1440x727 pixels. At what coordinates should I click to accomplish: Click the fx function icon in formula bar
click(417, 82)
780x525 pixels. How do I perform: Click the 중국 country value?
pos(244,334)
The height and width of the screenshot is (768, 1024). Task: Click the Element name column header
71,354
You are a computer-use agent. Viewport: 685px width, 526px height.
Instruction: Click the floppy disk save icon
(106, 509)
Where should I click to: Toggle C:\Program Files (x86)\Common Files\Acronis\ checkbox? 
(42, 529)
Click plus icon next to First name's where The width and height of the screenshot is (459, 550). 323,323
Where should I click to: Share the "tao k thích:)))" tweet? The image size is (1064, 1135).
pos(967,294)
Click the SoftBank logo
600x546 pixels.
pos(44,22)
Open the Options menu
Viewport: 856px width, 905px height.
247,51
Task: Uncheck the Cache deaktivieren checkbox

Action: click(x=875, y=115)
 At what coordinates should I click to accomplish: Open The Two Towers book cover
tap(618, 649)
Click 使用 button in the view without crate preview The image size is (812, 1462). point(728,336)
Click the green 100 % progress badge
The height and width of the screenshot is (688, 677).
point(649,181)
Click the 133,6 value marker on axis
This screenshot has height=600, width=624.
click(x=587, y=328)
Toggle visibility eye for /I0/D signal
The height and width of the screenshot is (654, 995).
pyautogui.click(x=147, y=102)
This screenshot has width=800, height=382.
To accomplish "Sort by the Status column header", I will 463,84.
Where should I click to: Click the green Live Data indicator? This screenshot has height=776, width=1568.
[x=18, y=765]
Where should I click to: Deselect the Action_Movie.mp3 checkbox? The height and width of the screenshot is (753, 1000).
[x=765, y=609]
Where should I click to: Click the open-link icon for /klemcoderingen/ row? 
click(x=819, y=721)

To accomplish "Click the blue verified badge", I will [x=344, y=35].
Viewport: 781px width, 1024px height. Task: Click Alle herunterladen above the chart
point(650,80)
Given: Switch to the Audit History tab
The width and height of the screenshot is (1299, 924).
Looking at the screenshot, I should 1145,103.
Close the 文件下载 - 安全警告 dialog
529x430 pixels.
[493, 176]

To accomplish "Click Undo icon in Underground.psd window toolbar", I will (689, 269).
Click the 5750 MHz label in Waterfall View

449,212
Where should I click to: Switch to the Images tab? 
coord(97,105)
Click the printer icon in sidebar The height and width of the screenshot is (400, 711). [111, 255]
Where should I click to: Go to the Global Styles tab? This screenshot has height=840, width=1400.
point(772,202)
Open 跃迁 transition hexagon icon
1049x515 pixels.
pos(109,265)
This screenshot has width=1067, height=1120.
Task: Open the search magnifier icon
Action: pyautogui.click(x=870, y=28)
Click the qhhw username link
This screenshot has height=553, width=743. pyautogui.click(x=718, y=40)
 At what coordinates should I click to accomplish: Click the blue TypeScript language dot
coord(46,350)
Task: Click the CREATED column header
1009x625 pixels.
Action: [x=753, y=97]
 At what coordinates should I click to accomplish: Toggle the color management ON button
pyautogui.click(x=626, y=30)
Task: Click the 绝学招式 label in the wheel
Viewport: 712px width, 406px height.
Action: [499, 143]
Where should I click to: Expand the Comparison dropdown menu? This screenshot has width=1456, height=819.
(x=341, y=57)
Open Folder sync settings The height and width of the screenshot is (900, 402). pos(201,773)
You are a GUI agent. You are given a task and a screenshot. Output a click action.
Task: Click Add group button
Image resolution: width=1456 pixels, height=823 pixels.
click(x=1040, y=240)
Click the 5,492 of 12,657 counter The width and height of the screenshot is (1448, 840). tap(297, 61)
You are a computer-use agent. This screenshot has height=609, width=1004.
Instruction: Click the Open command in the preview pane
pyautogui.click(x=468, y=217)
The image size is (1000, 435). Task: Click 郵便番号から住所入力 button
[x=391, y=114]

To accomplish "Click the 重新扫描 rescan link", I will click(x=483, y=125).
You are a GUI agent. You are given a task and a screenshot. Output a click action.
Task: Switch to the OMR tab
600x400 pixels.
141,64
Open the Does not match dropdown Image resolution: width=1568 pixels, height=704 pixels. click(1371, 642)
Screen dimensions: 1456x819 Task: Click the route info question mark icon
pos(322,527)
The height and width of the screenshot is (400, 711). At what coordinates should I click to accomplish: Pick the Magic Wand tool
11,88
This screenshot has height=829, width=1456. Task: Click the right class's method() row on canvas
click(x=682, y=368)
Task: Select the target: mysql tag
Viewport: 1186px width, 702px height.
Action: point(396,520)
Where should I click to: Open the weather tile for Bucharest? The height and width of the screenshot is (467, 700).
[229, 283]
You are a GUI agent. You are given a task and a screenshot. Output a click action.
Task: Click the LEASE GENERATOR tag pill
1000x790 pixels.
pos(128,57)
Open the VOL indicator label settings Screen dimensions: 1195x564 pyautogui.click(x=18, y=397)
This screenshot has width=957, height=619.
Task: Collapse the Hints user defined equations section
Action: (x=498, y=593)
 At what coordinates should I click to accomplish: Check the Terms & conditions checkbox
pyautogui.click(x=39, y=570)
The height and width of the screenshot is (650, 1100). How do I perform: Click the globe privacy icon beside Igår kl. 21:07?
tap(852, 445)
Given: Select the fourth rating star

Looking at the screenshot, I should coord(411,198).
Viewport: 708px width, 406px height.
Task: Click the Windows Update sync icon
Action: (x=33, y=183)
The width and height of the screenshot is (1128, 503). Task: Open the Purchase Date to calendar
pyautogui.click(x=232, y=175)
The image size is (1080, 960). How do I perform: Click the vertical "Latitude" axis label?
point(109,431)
※
● **Instructions to follow**:
Return the rows between the lines holding "The height and width of the screenshot is (400, 711). At" and "click(x=682, y=368)", inclusive, repeating each one without any change.

● **Reply to the task**:
The height and width of the screenshot is (400, 711). At what coordinates should I click to accomplish: Pick the Magic Wand tool
11,88
This screenshot has height=829, width=1456. Task: Click the right class's method() row on canvas
click(x=682, y=368)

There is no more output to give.